─── INPUT

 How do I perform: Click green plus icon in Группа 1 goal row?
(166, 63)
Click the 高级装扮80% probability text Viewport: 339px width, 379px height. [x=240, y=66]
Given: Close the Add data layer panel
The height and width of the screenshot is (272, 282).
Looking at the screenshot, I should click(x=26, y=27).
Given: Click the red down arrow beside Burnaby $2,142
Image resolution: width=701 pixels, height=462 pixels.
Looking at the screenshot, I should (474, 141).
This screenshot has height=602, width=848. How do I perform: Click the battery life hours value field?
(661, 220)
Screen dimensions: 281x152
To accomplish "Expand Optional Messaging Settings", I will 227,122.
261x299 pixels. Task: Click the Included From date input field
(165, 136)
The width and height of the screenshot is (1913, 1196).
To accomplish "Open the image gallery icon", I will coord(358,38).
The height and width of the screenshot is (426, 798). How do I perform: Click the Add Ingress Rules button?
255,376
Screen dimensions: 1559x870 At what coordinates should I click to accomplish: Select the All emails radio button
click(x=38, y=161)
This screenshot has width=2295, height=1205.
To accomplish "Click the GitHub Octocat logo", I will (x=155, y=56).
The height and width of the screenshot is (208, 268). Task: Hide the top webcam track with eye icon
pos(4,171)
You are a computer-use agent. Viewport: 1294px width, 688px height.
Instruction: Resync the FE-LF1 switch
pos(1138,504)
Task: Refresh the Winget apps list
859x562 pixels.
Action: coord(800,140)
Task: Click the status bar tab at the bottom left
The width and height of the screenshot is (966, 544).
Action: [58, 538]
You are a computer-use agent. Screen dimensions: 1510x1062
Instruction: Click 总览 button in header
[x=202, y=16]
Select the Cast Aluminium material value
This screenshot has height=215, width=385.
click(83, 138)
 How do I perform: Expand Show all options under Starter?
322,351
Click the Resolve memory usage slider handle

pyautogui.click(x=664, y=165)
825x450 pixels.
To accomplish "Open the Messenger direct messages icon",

──────

**TASK TO CARRY OUT:**
Rewrite the lines above as a JSON list of strings, one string per line, with blank lines left out.

**THE OUTPUT:**
[
  " How do I perform: Click green plus icon in Группа 1 goal row?",
  "(166, 63)",
  "Click the 高级装扮80% probability text Viewport: 339px width, 379px height. [x=240, y=66]",
  "Given: Close the Add data layer panel",
  "The height and width of the screenshot is (272, 282).",
  "Looking at the screenshot, I should click(x=26, y=27).",
  "Given: Click the red down arrow beside Burnaby $2,142",
  "Image resolution: width=701 pixels, height=462 pixels.",
  "Looking at the screenshot, I should (474, 141).",
  "This screenshot has height=602, width=848. How do I perform: Click the battery life hours value field?",
  "(661, 220)",
  "Screen dimensions: 281x152",
  "To accomplish \"Expand Optional Messaging Settings\", I will 227,122.",
  "261x299 pixels. Task: Click the Included From date input field",
  "(165, 136)",
  "The width and height of the screenshot is (1913, 1196).",
  "To accomplish \"Open the image gallery icon\", I will coord(358,38).",
  "The height and width of the screenshot is (426, 798). How do I perform: Click the Add Ingress Rules button?",
  "255,376",
  "Screen dimensions: 1559x870 At what coordinates should I click to accomplish: Select the All emails radio button",
  "click(x=38, y=161)",
  "This screenshot has width=2295, height=1205.",
  "To accomplish \"Click the GitHub Octocat logo\", I will (x=155, y=56).",
  "The height and width of the screenshot is (208, 268). Task: Hide the top webcam track with eye icon",
  "pos(4,171)",
  "You are a computer-use agent. Viewport: 1294px width, 688px height.",
  "Instruction: Resync the FE-LF1 switch",
  "pos(1138,504)",
  "Task: Refresh the Winget apps list",
  "859x562 pixels.",
  "Action: coord(800,140)",
  "Task: Click the status bar tab at the bottom left",
  "The width and height of the screenshot is (966, 544).",
  "Action: [58, 538]",
  "You are a computer-use agent. Screen dimensions: 1510x1062",
  "Instruction: Click 总览 button in header",
  "[x=202, y=16]",
  "Select the Cast Aluminium material value",
  "This screenshot has height=215, width=385.",
  "click(83, 138)",
  " How do I perform: Expand Show all options under Starter?",
  "322,351",
  "Click the Resolve memory usage slider handle",
  "pyautogui.click(x=664, y=165)",
  "825x450 pixels.",
  "To accomplish \"Open the Messenger direct messages icon\","
]